TASK DETAILS :: Revise the records below by changing every "progress bar" to "progress indicator", leaving all else as it is.

- - - -

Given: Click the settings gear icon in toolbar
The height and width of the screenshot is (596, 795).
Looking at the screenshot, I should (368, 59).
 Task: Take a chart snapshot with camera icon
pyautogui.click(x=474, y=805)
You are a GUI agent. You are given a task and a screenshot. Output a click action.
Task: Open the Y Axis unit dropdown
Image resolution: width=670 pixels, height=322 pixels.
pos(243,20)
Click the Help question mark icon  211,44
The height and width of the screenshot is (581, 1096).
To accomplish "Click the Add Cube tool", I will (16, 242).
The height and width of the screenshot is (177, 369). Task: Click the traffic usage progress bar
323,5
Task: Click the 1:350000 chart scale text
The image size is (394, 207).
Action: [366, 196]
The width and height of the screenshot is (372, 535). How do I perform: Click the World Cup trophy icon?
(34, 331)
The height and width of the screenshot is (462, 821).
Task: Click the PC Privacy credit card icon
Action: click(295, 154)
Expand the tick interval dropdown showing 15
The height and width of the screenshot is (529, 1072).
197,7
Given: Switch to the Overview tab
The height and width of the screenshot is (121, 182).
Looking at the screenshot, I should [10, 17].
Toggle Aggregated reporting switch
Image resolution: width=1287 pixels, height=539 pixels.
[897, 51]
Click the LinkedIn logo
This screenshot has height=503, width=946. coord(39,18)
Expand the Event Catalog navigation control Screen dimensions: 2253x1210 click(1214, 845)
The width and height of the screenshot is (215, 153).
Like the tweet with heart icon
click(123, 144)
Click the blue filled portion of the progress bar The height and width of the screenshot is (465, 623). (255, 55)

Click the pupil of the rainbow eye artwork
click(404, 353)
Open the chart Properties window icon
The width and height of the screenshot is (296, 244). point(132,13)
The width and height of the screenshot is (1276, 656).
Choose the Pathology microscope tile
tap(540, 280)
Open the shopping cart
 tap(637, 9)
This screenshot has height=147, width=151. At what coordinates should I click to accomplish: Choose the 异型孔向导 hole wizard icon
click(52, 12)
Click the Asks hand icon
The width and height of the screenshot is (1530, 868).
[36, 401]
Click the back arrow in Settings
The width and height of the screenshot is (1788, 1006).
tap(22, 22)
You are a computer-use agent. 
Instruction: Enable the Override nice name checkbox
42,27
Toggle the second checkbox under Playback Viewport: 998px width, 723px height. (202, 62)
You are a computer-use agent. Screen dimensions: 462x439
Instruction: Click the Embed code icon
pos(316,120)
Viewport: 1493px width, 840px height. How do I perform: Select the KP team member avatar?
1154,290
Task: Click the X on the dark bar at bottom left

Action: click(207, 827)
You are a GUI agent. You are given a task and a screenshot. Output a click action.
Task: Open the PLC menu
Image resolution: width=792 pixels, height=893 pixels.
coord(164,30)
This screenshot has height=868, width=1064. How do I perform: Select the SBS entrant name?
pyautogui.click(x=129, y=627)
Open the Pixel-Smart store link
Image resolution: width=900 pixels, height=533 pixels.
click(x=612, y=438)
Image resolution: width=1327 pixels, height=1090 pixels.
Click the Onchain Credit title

- - - -

EXERCISE OUTPUT ::
Given: Click the settings gear icon in toolbar
The height and width of the screenshot is (596, 795).
Looking at the screenshot, I should (368, 59).
 Task: Take a chart snapshot with camera icon
pyautogui.click(x=474, y=805)
You are a GUI agent. You are given a task and a screenshot. Output a click action.
Task: Open the Y Axis unit dropdown
Image resolution: width=670 pixels, height=322 pixels.
pos(243,20)
Click the Help question mark icon  211,44
The height and width of the screenshot is (581, 1096).
To accomplish "Click the Add Cube tool", I will (16, 242).
The height and width of the screenshot is (177, 369). Task: Click the traffic usage progress indicator
323,5
Task: Click the 1:350000 chart scale text
The image size is (394, 207).
Action: [366, 196]
The width and height of the screenshot is (372, 535). How do I perform: Click the World Cup trophy icon?
(34, 331)
The height and width of the screenshot is (462, 821).
Task: Click the PC Privacy credit card icon
Action: click(295, 154)
Expand the tick interval dropdown showing 15
The height and width of the screenshot is (529, 1072).
197,7
Given: Switch to the Overview tab
The height and width of the screenshot is (121, 182).
Looking at the screenshot, I should [10, 17].
Toggle Aggregated reporting switch
Image resolution: width=1287 pixels, height=539 pixels.
[897, 51]
Click the LinkedIn logo
This screenshot has height=503, width=946. coord(39,18)
Expand the Event Catalog navigation control Screen dimensions: 2253x1210 click(1214, 845)
The width and height of the screenshot is (215, 153).
Like the tweet with heart icon
click(123, 144)
Click the blue filled portion of the progress indicator The height and width of the screenshot is (465, 623). (255, 55)

Click the pupil of the rainbow eye artwork
click(404, 353)
Open the chart Properties window icon
The width and height of the screenshot is (296, 244). point(132,13)
The width and height of the screenshot is (1276, 656).
Choose the Pathology microscope tile
tap(540, 280)
Open the shopping cart
 tap(637, 9)
This screenshot has height=147, width=151. At what coordinates should I click to accomplish: Choose the 异型孔向导 hole wizard icon
click(52, 12)
Click the Asks hand icon
The width and height of the screenshot is (1530, 868).
[36, 401]
Click the back arrow in Settings
The width and height of the screenshot is (1788, 1006).
tap(22, 22)
You are a computer-use agent. 
Instruction: Enable the Override nice name checkbox
42,27
Toggle the second checkbox under Playback Viewport: 998px width, 723px height. (202, 62)
You are a computer-use agent. Screen dimensions: 462x439
Instruction: Click the Embed code icon
pos(316,120)
Viewport: 1493px width, 840px height. How do I perform: Select the KP team member avatar?
1154,290
Task: Click the X on the dark bar at bottom left

Action: click(207, 827)
You are a GUI agent. You are given a task and a screenshot. Output a click action.
Task: Open the PLC menu
Image resolution: width=792 pixels, height=893 pixels.
coord(164,30)
This screenshot has height=868, width=1064. How do I perform: Select the SBS entrant name?
pyautogui.click(x=129, y=627)
Open the Pixel-Smart store link
Image resolution: width=900 pixels, height=533 pixels.
click(x=612, y=438)
Image resolution: width=1327 pixels, height=1090 pixels.
Click the Onchain Credit title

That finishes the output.